Task to complete :: Output every line of the records below as a JSON list of strings, one string per line, omitting blank lines.

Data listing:
* Begin *
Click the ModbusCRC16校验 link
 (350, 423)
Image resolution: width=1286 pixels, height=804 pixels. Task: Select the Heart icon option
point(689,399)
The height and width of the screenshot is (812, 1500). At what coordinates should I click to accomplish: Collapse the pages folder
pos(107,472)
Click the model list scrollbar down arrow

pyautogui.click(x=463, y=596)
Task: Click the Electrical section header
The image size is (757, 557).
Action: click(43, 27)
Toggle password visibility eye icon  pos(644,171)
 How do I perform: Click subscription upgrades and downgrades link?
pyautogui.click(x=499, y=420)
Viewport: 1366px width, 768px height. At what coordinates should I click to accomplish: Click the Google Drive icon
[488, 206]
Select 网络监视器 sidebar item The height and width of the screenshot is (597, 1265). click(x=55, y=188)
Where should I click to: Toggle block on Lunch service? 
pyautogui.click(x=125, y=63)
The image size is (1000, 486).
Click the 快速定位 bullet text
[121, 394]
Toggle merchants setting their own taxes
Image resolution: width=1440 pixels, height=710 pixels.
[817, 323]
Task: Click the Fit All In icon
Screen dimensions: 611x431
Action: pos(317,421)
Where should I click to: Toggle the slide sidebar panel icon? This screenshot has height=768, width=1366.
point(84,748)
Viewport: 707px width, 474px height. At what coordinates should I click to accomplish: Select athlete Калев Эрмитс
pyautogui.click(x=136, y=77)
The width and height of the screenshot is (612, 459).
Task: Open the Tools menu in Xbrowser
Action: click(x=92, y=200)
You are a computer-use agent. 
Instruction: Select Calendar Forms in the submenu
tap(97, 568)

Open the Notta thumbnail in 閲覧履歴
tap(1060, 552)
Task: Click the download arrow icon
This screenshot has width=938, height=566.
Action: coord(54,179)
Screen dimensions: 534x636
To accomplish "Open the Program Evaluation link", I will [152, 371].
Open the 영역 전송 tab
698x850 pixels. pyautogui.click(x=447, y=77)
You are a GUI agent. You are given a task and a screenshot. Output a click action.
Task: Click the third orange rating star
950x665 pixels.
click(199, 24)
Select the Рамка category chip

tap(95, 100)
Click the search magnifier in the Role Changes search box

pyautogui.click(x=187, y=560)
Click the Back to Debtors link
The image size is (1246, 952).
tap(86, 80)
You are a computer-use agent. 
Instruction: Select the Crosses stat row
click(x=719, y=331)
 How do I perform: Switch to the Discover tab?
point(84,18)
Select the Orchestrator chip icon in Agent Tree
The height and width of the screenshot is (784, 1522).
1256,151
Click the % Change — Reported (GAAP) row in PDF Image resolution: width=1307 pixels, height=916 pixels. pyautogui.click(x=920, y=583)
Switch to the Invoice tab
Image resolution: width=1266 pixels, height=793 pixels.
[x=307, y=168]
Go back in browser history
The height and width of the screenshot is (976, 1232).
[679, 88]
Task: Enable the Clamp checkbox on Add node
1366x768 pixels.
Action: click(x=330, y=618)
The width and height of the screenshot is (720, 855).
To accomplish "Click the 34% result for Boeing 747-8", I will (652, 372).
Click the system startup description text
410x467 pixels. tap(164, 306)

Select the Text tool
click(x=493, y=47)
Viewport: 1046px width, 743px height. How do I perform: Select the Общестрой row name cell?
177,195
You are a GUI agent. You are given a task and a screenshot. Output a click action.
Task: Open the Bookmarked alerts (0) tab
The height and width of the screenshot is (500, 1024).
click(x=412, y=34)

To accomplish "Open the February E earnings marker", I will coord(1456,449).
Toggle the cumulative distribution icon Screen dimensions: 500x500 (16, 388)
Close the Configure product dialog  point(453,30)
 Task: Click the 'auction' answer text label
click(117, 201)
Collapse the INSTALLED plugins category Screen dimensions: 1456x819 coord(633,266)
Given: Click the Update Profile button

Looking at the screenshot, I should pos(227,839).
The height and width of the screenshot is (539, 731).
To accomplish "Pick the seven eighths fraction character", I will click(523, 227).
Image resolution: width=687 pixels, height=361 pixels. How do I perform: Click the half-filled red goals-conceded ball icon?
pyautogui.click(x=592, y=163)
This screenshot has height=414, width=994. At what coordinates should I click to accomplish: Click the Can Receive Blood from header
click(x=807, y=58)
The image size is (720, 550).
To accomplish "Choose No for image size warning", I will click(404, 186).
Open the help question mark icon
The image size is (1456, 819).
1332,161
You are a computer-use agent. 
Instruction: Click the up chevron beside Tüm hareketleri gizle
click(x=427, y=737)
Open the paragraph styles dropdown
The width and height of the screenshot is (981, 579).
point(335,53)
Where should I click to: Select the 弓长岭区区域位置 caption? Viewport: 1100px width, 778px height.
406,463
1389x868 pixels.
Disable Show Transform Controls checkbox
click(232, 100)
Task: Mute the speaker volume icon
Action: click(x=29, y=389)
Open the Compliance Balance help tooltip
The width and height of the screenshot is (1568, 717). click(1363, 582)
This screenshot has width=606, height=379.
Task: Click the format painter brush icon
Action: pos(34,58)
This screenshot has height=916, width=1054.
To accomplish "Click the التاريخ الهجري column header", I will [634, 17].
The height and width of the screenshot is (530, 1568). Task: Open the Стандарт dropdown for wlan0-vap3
* End *
Answer to the exercise ::
[
  "Click the ModbusCRC16校验 link",
  " (350, 423)",
  "Image resolution: width=1286 pixels, height=804 pixels. Task: Select the Heart icon option",
  "point(689,399)",
  "The height and width of the screenshot is (812, 1500). At what coordinates should I click to accomplish: Collapse the pages folder",
  "pos(107,472)",
  "Click the model list scrollbar down arrow",
  "pyautogui.click(x=463, y=596)",
  "Task: Click the Electrical section header",
  "The image size is (757, 557).",
  "Action: click(43, 27)",
  "Toggle password visibility eye icon  pos(644,171)",
  " How do I perform: Click subscription upgrades and downgrades link?",
  "pyautogui.click(x=499, y=420)",
  "Viewport: 1366px width, 768px height. At what coordinates should I click to accomplish: Click the Google Drive icon",
  "[488, 206]",
  "Select 网络监视器 sidebar item The height and width of the screenshot is (597, 1265). click(x=55, y=188)",
  "Where should I click to: Toggle block on Lunch service? ",
  "pyautogui.click(x=125, y=63)",
  "The image size is (1000, 486).",
  "Click the 快速定位 bullet text",
  "[121, 394]",
  "Toggle merchants setting their own taxes",
  "Image resolution: width=1440 pixels, height=710 pixels.",
  "[817, 323]",
  "Task: Click the Fit All In icon",
  "Screen dimensions: 611x431",
  "Action: pos(317,421)",
  "Where should I click to: Toggle the slide sidebar panel icon? This screenshot has height=768, width=1366.",
  "point(84,748)",
  "Viewport: 707px width, 474px height. At what coordinates should I click to accomplish: Select athlete Калев Эрмитс",
  "pyautogui.click(x=136, y=77)",
  "The width and height of the screenshot is (612, 459).",
  "Task: Open the Tools menu in Xbrowser",
  "Action: click(x=92, y=200)",
  "You are a computer-use agent. ",
  "Instruction: Select Calendar Forms in the submenu",
  "tap(97, 568)",
  "Open the Notta thumbnail in 閲覧履歴",
  "tap(1060, 552)",
  "Task: Click the download arrow icon",
  "This screenshot has width=938, height=566.",
  "Action: coord(54,179)",
  "Screen dimensions: 534x636",
  "To accomplish \"Open the Program Evaluation link\", I will [152, 371].",
  "Open the 영역 전송 tab",
  "698x850 pixels. pyautogui.click(x=447, y=77)",
  "You are a GUI agent. You are given a task and a screenshot. Output a click action.",
  "Task: Click the third orange rating star",
  "950x665 pixels.",
  "click(199, 24)",
  "Select the Рамка category chip",
  "tap(95, 100)",
  "Click the search magnifier in the Role Changes search box",
  "pyautogui.click(x=187, y=560)",
  "Click the Back to Debtors link",
  "The image size is (1246, 952).",
  "tap(86, 80)",
  "You are a computer-use agent. ",
  "Instruction: Select the Crosses stat row",
  "click(x=719, y=331)",
  " How do I perform: Switch to the Discover tab?",
  "point(84,18)",
  "Select the Orchestrator chip icon in Agent Tree",
  "The height and width of the screenshot is (784, 1522).",
  "1256,151",
  "Click the % Change — Reported (GAAP) row in PDF Image resolution: width=1307 pixels, height=916 pixels. pyautogui.click(x=920, y=583)",
  "Switch to the Invoice tab",
  "Image resolution: width=1266 pixels, height=793 pixels.",
  "[x=307, y=168]",
  "Go back in browser history",
  "The height and width of the screenshot is (976, 1232).",
  "[679, 88]",
  "Task: Enable the Clamp checkbox on Add node",
  "1366x768 pixels.",
  "Action: click(x=330, y=618)",
  "The width and height of the screenshot is (720, 855).",
  "To accomplish \"Click the 34% result for Boeing 747-8\", I will (652, 372).",
  "Click the system startup description text",
  "410x467 pixels. tap(164, 306)",
  "Select the Text tool",
  "click(x=493, y=47)",
  "Viewport: 1046px width, 743px height. How do I perform: Select the Общестрой row name cell?",
  "177,195",
  "You are a GUI agent. You are given a task and a screenshot. Output a click action.",
  "Task: Open the Bookmarked alerts (0) tab",
  "The height and width of the screenshot is (500, 1024).",
  "click(x=412, y=34)",
  "To accomplish \"Open the February E earnings marker\", I will coord(1456,449).",
  "Toggle the cumulative distribution icon Screen dimensions: 500x500 (16, 388)",
  "Close the Configure product dialog  point(453,30)",
  " Task: Click the 'auction' answer text label",
  "click(117, 201)",
  "Collapse the INSTALLED plugins category Screen dimensions: 1456x819 coord(633,266)",
  "Given: Click the Update Profile button",
  "Looking at the screenshot, I should pos(227,839).",
  "The height and width of the screenshot is (539, 731).",
  "To accomplish \"Pick the seven eighths fraction character\", I will click(523, 227).",
  "Image resolution: width=687 pixels, height=361 pixels. How do I perform: Click the half-filled red goals-conceded ball icon?",
  "pyautogui.click(x=592, y=163)",
  "This screenshot has height=414, width=994. At what coordinates should I click to accomplish: Click the Can Receive Blood from header",
  "click(x=807, y=58)",
  "The image size is (720, 550).",
  "To accomplish \"Choose No for image size warning\", I will click(404, 186).",
  "Open the help question mark icon",
  "The image size is (1456, 819).",
  "1332,161",
  "You are a computer-use agent. ",
  "Instruction: Click the up chevron beside Tüm hareketleri gizle",
  "click(x=427, y=737)",
  "Open the paragraph styles dropdown",
  "The width and height of the screenshot is (981, 579).",
  "point(335,53)",
  "Where should I click to: Select the 弓长岭区区域位置 caption? Viewport: 1100px width, 778px height.",
  "406,463",
  "1389x868 pixels.",
  "Disable Show Transform Controls checkbox",
  "click(232, 100)",
  "Task: Mute the speaker volume icon",
  "Action: click(x=29, y=389)",
  "Open the Compliance Balance help tooltip",
  "The width and height of the screenshot is (1568, 717). click(1363, 582)",
  "This screenshot has width=606, height=379.",
  "Task: Click the format painter brush icon",
  "Action: pos(34,58)",
  "This screenshot has height=916, width=1054.",
  "To accomplish \"Click the التاريخ الهجري column header\", I will [634, 17].",
  "The height and width of the screenshot is (530, 1568). Task: Open the Стандарт dropdown for wlan0-vap3"
]